Task instructions: In the records below, find the line containing "You are a computer-use agent. Screen dimensions: 827x2266"; give it again exactly, along with every line that follows, and nothing else.

Task data:
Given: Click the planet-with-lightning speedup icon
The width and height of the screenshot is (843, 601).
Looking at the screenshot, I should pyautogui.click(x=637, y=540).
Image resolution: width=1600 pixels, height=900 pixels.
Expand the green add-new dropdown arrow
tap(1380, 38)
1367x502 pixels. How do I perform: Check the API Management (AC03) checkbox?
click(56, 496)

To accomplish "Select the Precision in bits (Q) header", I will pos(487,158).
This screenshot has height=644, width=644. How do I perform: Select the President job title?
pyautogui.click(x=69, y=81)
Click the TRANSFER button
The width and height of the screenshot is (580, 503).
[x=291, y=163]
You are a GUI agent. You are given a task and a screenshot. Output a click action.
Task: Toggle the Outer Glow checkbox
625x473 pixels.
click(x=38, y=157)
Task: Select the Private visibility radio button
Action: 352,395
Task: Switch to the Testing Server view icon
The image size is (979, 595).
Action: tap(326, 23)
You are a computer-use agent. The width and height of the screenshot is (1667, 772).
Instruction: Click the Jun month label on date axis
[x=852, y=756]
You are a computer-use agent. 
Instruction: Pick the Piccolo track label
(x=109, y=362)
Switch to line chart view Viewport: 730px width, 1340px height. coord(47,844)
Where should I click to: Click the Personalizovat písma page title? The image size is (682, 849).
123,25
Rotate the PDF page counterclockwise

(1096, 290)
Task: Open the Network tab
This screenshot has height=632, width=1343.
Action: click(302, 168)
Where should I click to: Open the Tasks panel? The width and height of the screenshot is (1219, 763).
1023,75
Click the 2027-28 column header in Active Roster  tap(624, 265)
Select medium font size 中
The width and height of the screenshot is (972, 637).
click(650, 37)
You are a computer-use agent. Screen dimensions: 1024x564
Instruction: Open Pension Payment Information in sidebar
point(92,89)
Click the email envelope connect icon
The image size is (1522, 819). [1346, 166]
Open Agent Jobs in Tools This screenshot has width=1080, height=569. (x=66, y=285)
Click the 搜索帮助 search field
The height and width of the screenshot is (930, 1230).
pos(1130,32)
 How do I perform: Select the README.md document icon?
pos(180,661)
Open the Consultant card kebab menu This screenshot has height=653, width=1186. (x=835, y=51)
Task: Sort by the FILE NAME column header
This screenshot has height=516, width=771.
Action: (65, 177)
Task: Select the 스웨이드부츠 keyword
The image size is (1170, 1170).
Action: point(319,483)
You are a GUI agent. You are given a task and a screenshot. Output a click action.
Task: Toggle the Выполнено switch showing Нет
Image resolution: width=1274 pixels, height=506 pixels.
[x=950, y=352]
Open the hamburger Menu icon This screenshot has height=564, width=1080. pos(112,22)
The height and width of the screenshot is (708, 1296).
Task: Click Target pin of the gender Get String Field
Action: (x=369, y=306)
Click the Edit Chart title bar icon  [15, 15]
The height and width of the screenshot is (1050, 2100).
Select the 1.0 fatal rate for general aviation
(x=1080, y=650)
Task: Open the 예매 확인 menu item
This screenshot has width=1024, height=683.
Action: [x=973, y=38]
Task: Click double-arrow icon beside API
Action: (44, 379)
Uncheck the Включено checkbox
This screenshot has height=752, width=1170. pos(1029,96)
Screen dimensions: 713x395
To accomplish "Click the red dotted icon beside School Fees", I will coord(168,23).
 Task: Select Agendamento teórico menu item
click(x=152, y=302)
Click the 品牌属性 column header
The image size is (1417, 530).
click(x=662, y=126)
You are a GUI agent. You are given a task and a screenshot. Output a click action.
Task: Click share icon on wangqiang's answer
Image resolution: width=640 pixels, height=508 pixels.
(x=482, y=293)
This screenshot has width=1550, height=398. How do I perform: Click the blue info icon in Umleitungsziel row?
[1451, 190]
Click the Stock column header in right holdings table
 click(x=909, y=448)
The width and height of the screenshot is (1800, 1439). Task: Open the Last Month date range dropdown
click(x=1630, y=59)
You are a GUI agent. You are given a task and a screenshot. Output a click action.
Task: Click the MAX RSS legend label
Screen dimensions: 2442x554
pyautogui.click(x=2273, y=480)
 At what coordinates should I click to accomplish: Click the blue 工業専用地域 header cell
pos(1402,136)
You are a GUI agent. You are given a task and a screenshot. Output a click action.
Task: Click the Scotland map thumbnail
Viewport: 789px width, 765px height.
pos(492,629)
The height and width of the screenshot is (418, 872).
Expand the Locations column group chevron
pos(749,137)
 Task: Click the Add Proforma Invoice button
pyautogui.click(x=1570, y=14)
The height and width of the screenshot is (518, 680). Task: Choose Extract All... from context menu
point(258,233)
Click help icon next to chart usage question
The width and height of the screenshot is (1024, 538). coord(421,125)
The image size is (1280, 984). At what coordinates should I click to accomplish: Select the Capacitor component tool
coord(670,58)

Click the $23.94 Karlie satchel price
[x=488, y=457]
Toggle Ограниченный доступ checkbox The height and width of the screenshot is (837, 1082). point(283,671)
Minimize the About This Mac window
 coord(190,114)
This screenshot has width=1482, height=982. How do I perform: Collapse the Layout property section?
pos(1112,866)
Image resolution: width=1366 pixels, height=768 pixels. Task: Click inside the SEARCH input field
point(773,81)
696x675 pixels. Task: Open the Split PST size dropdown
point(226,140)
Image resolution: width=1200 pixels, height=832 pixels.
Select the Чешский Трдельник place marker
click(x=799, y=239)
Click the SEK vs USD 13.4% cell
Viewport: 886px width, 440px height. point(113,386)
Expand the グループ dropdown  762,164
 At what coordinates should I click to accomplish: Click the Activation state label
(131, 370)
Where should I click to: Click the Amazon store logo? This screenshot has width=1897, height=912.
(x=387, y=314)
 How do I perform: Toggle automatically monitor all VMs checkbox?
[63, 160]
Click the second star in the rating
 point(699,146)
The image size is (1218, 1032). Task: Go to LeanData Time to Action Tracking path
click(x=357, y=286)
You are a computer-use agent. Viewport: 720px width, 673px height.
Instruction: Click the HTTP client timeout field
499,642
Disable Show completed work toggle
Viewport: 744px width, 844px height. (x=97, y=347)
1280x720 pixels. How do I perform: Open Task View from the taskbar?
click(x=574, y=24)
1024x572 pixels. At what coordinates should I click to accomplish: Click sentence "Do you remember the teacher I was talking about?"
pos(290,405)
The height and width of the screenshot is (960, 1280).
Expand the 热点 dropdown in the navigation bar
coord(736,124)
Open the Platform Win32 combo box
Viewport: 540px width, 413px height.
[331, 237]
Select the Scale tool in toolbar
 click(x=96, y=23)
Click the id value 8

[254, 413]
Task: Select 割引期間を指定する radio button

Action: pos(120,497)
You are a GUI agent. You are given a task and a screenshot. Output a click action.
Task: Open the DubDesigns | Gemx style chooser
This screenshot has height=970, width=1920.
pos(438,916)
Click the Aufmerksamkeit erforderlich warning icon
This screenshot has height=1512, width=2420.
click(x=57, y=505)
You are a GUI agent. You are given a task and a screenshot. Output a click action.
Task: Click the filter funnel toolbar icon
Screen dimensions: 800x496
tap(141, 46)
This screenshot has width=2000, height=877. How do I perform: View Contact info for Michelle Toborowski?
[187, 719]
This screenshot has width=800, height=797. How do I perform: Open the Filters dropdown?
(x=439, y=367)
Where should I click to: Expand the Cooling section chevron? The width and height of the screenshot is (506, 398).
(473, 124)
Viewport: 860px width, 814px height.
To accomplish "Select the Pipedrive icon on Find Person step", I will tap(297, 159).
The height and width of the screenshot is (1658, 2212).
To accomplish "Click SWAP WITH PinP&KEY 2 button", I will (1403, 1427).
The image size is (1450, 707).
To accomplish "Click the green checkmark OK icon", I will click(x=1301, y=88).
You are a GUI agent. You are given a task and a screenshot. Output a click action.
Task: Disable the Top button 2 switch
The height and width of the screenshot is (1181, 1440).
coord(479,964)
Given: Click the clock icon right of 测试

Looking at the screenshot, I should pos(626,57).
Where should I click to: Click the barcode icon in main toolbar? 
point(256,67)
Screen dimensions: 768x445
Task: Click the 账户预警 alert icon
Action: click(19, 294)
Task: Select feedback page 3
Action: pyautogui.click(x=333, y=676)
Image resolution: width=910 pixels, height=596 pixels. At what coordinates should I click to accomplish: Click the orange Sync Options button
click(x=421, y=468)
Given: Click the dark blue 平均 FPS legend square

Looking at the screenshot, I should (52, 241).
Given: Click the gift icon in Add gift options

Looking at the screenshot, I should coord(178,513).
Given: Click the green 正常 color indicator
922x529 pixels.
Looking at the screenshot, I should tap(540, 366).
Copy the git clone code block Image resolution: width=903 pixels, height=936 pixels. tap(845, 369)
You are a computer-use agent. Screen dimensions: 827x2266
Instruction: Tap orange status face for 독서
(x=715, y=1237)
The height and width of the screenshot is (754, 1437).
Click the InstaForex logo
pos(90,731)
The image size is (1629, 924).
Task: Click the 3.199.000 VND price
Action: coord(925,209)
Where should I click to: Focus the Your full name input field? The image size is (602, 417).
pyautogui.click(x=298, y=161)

Exercise solution:
You are a computer-use agent. Screen dimensions: 827x2266
Instruction: Tap orange status face for 독서
(x=715, y=1237)
The height and width of the screenshot is (754, 1437).
Click the InstaForex logo
pos(90,731)
The image size is (1629, 924).
Task: Click the 3.199.000 VND price
Action: coord(925,209)
Where should I click to: Focus the Your full name input field? The image size is (602, 417).
pyautogui.click(x=298, y=161)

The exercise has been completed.